• _AIM OF THE TASK_: The lines from the start of the data through the line containing "Hrmotorsports (277, 120)" are to be reproduced exactly, both ends included.

(Collected data entries)

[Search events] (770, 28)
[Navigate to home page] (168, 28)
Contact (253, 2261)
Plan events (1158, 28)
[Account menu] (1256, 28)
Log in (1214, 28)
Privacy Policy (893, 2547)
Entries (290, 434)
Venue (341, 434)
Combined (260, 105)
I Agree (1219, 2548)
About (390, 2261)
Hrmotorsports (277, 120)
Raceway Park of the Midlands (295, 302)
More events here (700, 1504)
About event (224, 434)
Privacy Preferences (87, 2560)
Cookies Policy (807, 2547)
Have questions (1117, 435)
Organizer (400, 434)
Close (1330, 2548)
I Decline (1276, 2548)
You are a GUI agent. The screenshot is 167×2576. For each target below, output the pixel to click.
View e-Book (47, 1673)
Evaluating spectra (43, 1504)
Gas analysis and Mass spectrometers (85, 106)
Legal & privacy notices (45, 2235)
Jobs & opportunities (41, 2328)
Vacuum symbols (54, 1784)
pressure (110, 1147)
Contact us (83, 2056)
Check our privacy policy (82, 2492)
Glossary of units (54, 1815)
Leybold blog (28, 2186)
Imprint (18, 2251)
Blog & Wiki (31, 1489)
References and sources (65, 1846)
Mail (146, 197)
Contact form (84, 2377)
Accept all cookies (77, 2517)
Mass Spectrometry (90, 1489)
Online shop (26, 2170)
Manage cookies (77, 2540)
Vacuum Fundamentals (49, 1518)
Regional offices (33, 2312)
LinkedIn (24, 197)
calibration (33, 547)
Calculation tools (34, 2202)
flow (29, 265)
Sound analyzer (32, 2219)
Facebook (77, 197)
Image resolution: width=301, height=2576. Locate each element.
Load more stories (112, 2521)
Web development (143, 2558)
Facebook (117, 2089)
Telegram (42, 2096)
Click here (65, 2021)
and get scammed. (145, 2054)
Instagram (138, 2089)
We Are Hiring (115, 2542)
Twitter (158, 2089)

• _PROBLEM SOLUTION_:
[Search events] (770, 28)
[Navigate to home page] (168, 28)
Contact (253, 2261)
Plan events (1158, 28)
[Account menu] (1256, 28)
Log in (1214, 28)
Privacy Policy (893, 2547)
Entries (290, 434)
Venue (341, 434)
Combined (260, 105)
I Agree (1219, 2548)
About (390, 2261)
Hrmotorsports (277, 120)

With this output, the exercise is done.